"Não importa o que fizeram com você, o mais importante é o que você vai fazer com o que fizeram com você" Sartre

terça-feira, 18 de outubro de 2011

Mundo Dividido

Quantos mundos cabem no mundo? “Cada favelado é um universo em crise”, nos diz o mano Brown dos Racionais, grupo de hip hop. Ainda na mesma música o rapper acrescenta: “um coração ferido por metro quadrado”. Alimentamos a ideia de que nossos mundos não estão conectados e de que o mundo do outro nada tem haver com o nosso. Seguimos sem ver de fato o que o mundo é, a parte dele que nos conecta, que denuncia a verdade da qual todos queremos escapar: o mundo é um só para todos nós. Queremos dividi-lo e até podemos, mas não durante todo o tempo, o comum nos aparece hora ou outra. Outro dia Eike Batista ficou sem gasolina e não pode prosseguir sua viagem com seu belo Porsche. Nesse momento, Eike dividiu o mesmo mundo, com sorte não foi assaltado, ou mesmo morto, mas se tornou vulnerável e teve que lhe dar com a ausência de divisórias, recorreu a internet, a qualquer um na internet, a outros mundos.
O que nos separa, o que nos torna singulares, o que nos causa a falsa sensação de pertencermos a outro mundo e contexto. Parece nosso caminho, nosso norte necessário para poder prosseguir nessa ilusão moderna da vida e da felicidade.
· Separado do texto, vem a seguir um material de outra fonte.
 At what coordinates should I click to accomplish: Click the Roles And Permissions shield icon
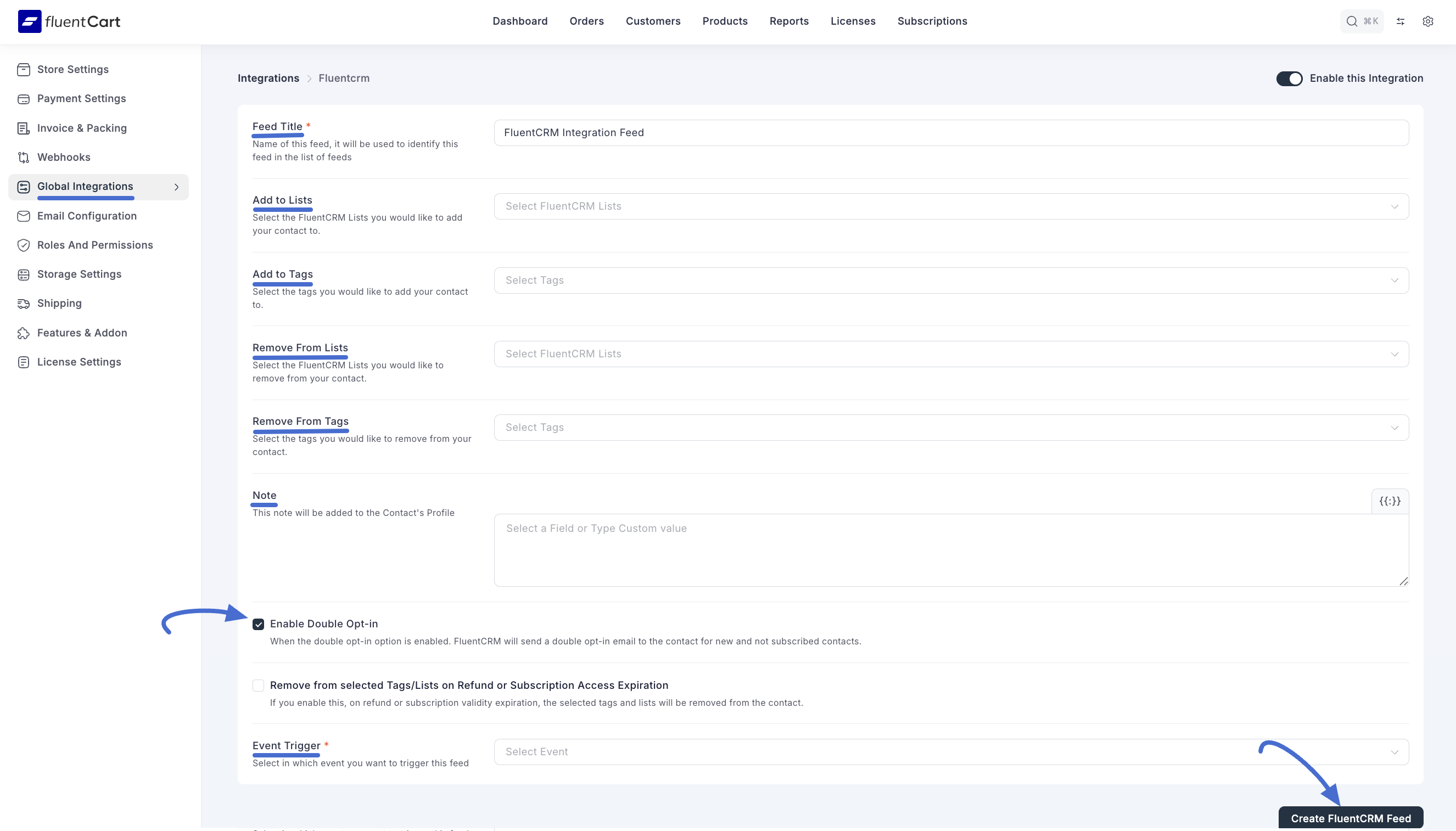(x=24, y=245)
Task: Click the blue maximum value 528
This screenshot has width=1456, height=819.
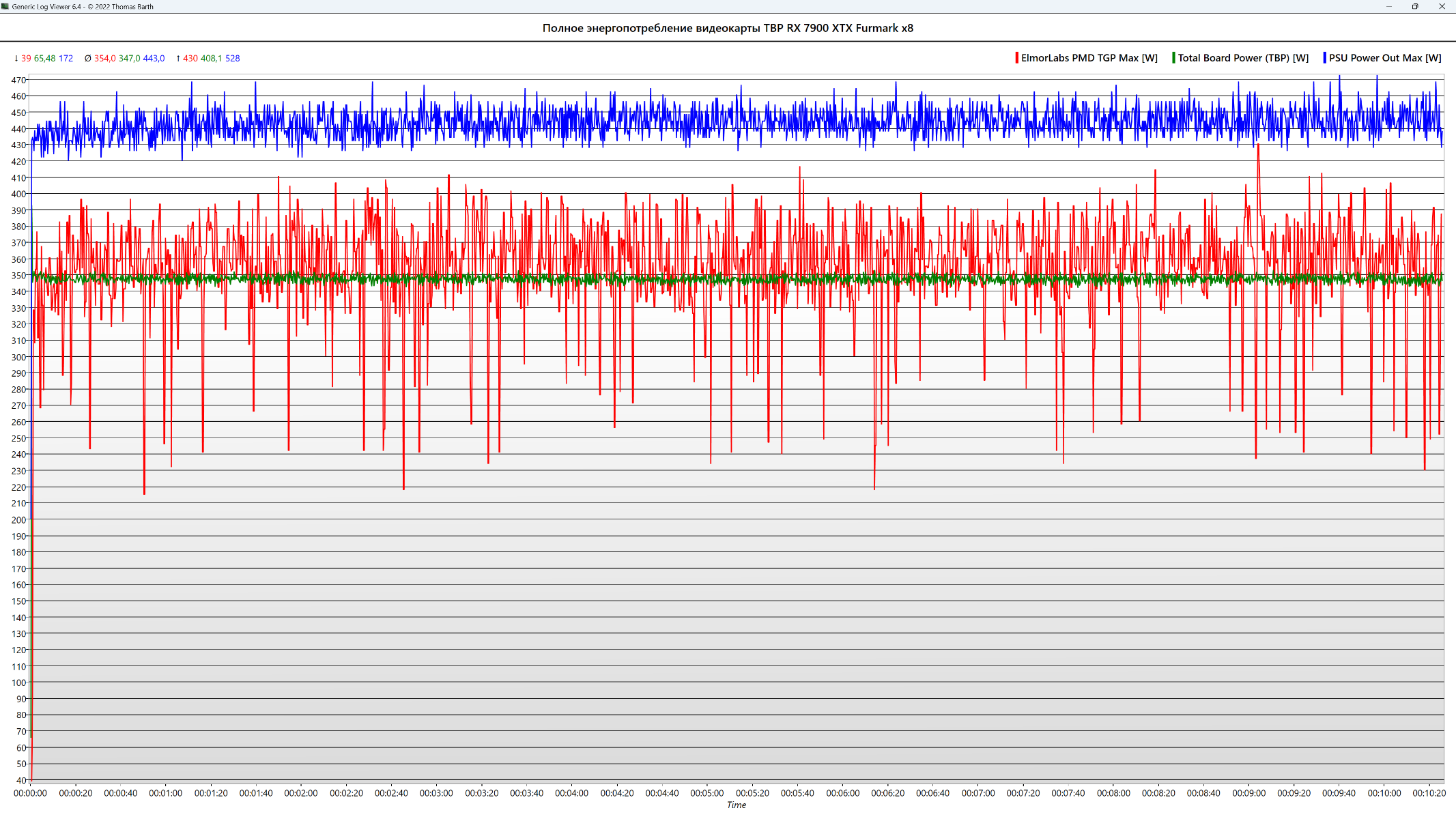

O semáforo mostra essa divisão de mundos, de lados, de vidas, de oportunidades. De um lado o rosto sujo e suado do pedinte, com fome de comida, de drogas, de felicidade, de oportunidade. Do outro lado o conforto do ar condicionado do carro, a música na memória do MP3, a certeza da conexão com o mundo pelo celular e internet, de que mundo, do seu mundo particular, privado, dessa virtualidade.
Mas, se o vidro for quebrado pela revolta do mundo vazio de objetos desejados, se a oportunidade da droga e da felicidade estiver na piedade de quem abaixa o vidro, se uma arma cruzar e conectar mundos tão distantes, denunciando a certeza de que o mundo dividido é apenas uma vaga e inconstante ilusão da vida moderna? Então em segundos, poucos segundos, o cheiro da marginalidade invade o ar gelado e climatizado, os perfumes se misturam, o ódio e a indiferença passam a habitar o mesmo espaço e percebem que são irmãs siamesas que um dia foram separadas. Num fim trágico o mundo mostra ser o mesmo para todos, pelo sofrimento.
O mundo é o mesmo, mas insistimos em vê-lo separado, como se cada qual tivesse o seu. Os universos em crise se conectam nos dramas humanos do filho drogado que mata o pai, a mãe, o avô, sendo nobre ou plebeu. O coração que não é amado endurece e se torna indiferente a tudo e todos, no detentor do poder do Estado e do Estado Paralelo. As balas perdidas destroem as vidas de quem as recebe e de quem ama quem as recebe, independente do mundo que pertença essa dor. A rejeição é sentida aqui e lá, por mim e por você.
O mundo real que dividimos com suas possibilidades e impossibilidades é sempre o mundo que existe, porém confrontado com nossas ilusões inventadas, cortejadas por nosso imaginário em nossos surtos dos quais quase sempre acordamos tarde demais. Nossa frase tem sido sempre tardia e arrependida: O que foi que eu fiz?
Um outro mundo é possível? Não! O mundo é possível. Nosso mundo compartilhado e comum o qual construímos olhando para ele ou fugindo dele em nossos voos imaginários. Torná-lo melhor depende das atitudes que tomamos, dos passos que damos, da certeza que o dividimos e em nossa ganancia privamos, enquanto que em nossa solidariedade, compartilhamos.